> Passage:

•••

Technology Industry CFOs Discuss the New Normal of Managing Their Businesses Since the Outbreak of COVID-19
March 28, 2020
By Alan Wink
One would think that technology companies would have an easier time adapting to the mandatory work from home and virtual meetings now common in the COVID-19 business world. It seems that CFOs of companies of all sizes are now working literally around the clock to ensure that their companies remain as going concerns.
The EisnerAmper Technology Group recently hosted a virtual meeting of nearly 15 technology company CFOs to discuss the business, financial, accounting, tax, and organizational issues they are confronting as a result of COVID-19.
CFO responses focused on short-term priorities of the next 30-60 days. Participants on the call were involved in a wide array of tech businesses including cloud migration; telehealth; tech-enabled software and telecommunications. As you might imagine, some of these businesses are really thriving during these extraordinary times.
Summary of Key CFO Points
Employee Reduction, Retention, Engagement
All CFOs agreed that layoffs were the last resort. Yet some have also planned for worst case scenarios, even prioritizing employees and planning for back filling positions as necessary. Most focused on employee retention and some are even hiring. It is critical to keep employees engaged and involved in their daily work functions even though most are working remotely. Conferencing packages such as Webex and Zoom have become powerful tools to facilitate virtual meetings. Some companies are even requiring their employees to have their cameras on during virtual meetings. People are now working alone more than ever, so being able to see someone else’s face every so often is a good thing. Communication is such an important part of every organization and companies are now requiring team leaders to be checking in on their team members, if not daily, then three or four times a week. To foster a sense of team, many companies have embraced the concept of virtual “happy hours” for their employees. These are BYOB of course.

•••

> Exercises:
(1) Answer these questions from the CFO article:
(a) How many technology company CFOs took part in the virtual meeting?
(b) Over what period were the CFOs' short-term priorities set?
(c) How often are team leaders now required to check in on their team members?
(2) Output the passage of the CFO article between "CFO responses focused" and "these extraordinary times.", inclusive.

> Extracted records:
•••

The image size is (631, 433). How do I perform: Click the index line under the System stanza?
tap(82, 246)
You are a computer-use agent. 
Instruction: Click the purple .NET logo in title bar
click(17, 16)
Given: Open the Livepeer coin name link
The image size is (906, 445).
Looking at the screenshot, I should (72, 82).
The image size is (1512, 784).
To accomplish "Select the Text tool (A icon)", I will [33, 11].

•••

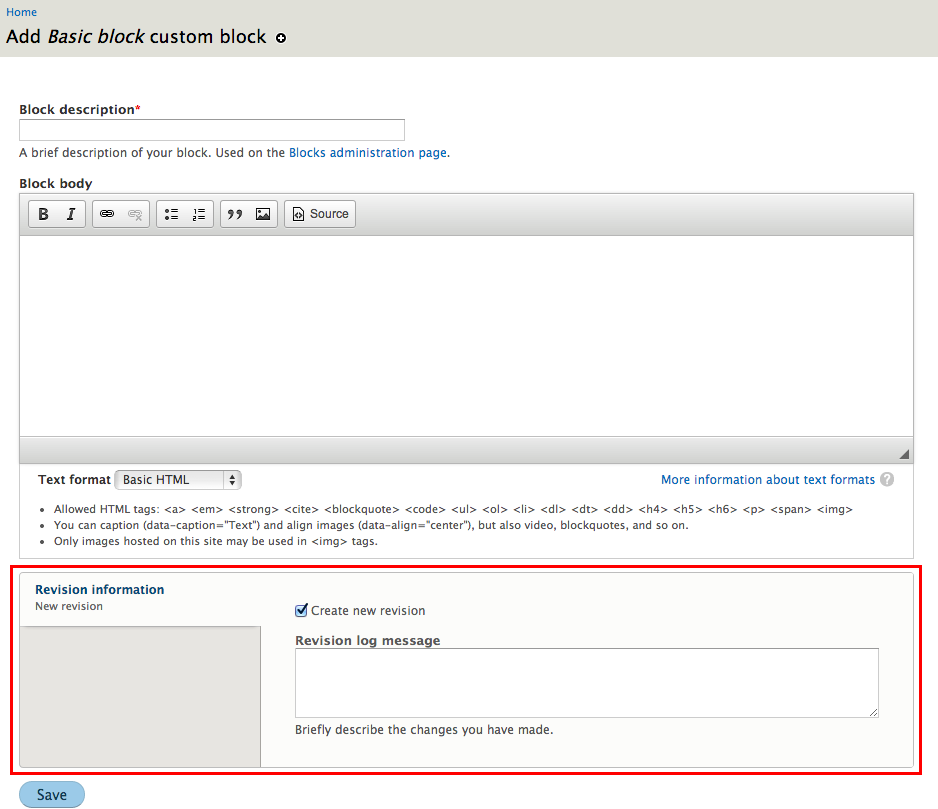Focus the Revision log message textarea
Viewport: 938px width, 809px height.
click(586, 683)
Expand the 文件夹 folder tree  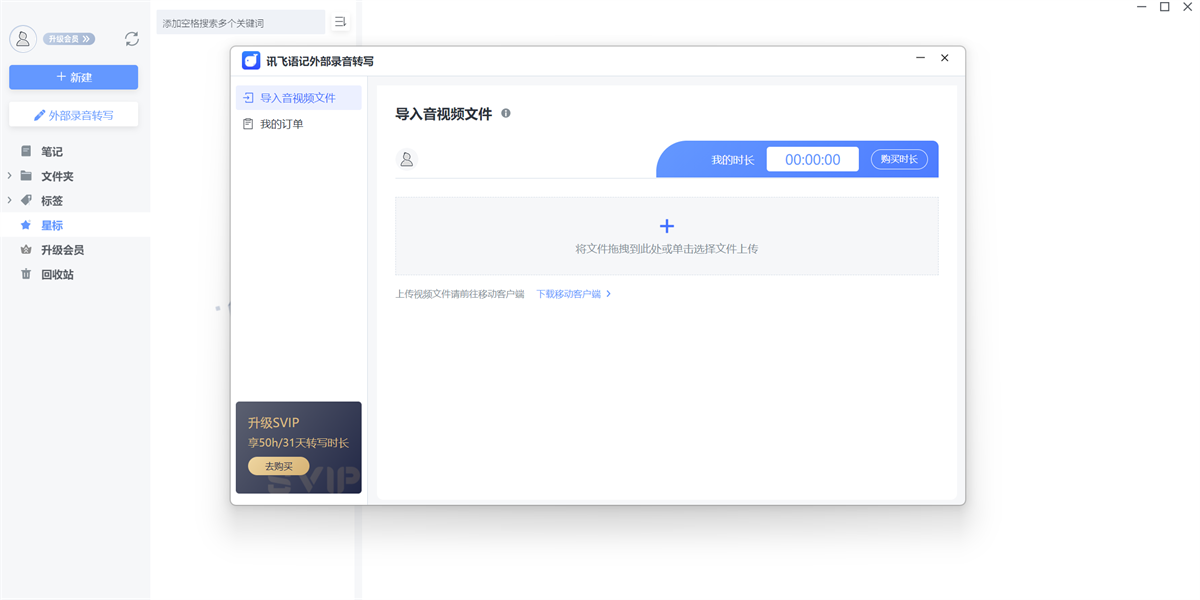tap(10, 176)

•••

> Replies:
(1)
(a) Nearly 15.
(b) The next 30-60 days.
(c) If not daily, then three or four times a week.

(2)
CFO responses focused on short-term priorities of the next 30-60 days. Participants on the call were involved in a wide array of tech businesses including cloud migration; telehealth; tech-enabled software and telecommunications. As you might imagine, some of these businesses are really thriving during these extraordinary times.